Cette semaine, j'ai participé à la réunion du G7 à Metz, au nord-est de la France, durant laquelle la biodiversité a été au cœur des débats des ministres de l'Environnement de l’Allemagne, du Canada, des États-Unis, de la France, de l’Italie, du Japon et du Royaume-Uni, auxquels s'étaient jointes des délégations venues d'Égypte, des Fidji, d'Inde, d'Indonésie, du Niger, de Norvège et d’ailleurs. Sous l'impulsion de la France, les discussions ont abouti à l'adoption de la Charte de Metz sur la biodiversité, qui place ce sujet au premier rang des priorités mondiales.

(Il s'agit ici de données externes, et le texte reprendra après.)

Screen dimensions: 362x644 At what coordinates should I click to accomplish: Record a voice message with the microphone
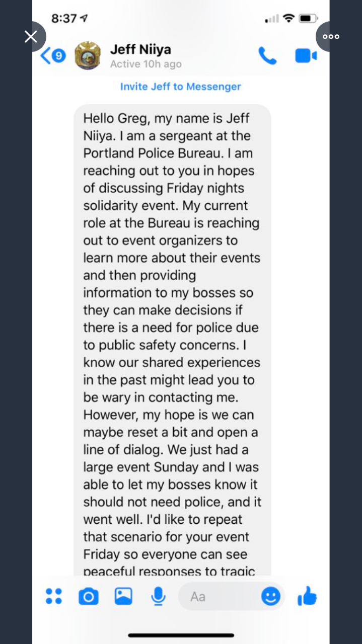158,596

L'urgence de l'adoption d'une telle charte s'imposait après la publication d'un rapport qui dresse un constat alarmant sur l'état des écosystèmes et de la biodiversité, les fondements mêmes de notre environnement. Le rapport de la Plateforme intergouvernementale sur la biodiversité et les services écosystémiques (IPBES, selon son sigle anglais) nous avertit qu'un million d'espèces animales et végétales sont menacées d'extinction dans les prochaines décennies. Autres mauvaises nouvelles, l'étendue des écosystèmes mondiaux s'est réduite de 47 % en moyenne par rapport à son niveau de référence , tandis que l'action humaine a significativement modifié les trois quarts de l'environnement terrestre et environ 66 % du milieu marin .

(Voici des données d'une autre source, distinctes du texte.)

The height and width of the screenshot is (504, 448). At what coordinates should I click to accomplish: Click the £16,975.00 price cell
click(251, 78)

Les rapports inquiétants sont légion, mais celui-ci se distingue par le fait qu'il démontre à quel point la santé humaine, les richesses naturelles et les moyens de subsistance sont inextricablement liés. La capacité de la nature à offrir de l'eau douce et à assurer la sécurité alimentaire est menacée, mettant en péril l'existence même de la vie humaine. Les changements d'usage des terres sont devenus le premier facteur responsable de cette course à l’abîme. Nous détruisons les forêts pour cultiver la terre, nous asséchons les zones humides pour construire des infrastructures, nous remplaçons les prairies par des cultures plus intensives et nous surexploitons les océans . Selon le rapport de l'IPBES, depuis 1980, plus de la moitié de l'expansion agricole s'est faite au détriment de forêts intactes et seuls 3 % des océans échappent à l'exploitation humaine.
Ce n'est plus une question de pays riches ou pauvres. Tous les habitants de la planète subiront les conséquences de ces dégradations, mais les pauvres souffriront encore plus, réduisant à zéro tous les progrès réalisés pour réduire la pauvreté au cours des dernières décennies. Le rapport appelle à un « changement transformateur ». Alors, que pouvons-nous faire ? Voici cinq pistes pour commencer.

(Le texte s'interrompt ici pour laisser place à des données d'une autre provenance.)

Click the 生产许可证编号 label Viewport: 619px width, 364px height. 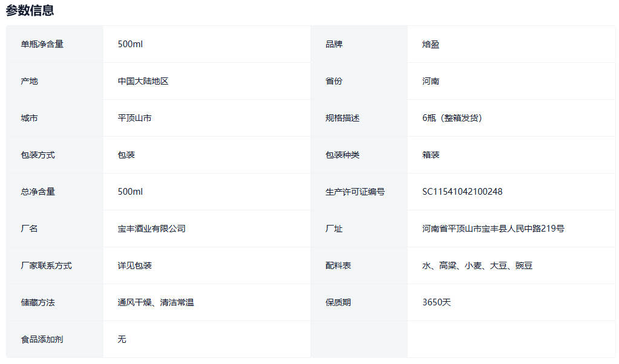tap(355, 192)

1. S'affranchir du PIB et prendre en compte toute la contribution de la nature à l'économie
Le PIB ne reflète pas l’incidence du développement sur des ressources naturelles qui sont pourtant essentielles au bien-être humain. Sur le papier, raser une forêt peut faire augmenter le PIB, mais ce calcul ne tient pas compte des pertes irréversibles qui en découlent pour les services écosystémiques . Jusqu'à présent, seule une poignée de pays sont pleinement en mesure de traiter leur capital naturel comme un actif, au même titre que leurs infrastructures et que leur capital financier. Cependant, ils sont de plus en plus nombreux à vouloir s'engager dans cette démarche. La Banque mondiale aide les pays à valoriser leur capital naturel grâce au Programme mondial sur le développement durable (qui a succédé au programme WAVES [a]). Elle prépare aussi une version actualisée de son évaluation de la richesse des pays, The Changing Wealth of Nations (a), qui mettra davantage l'accent sur la qualité du capital naturel et des services écosystémiques, ainsi que sur les mesures politiques et leurs implications pour un avenir plus durable.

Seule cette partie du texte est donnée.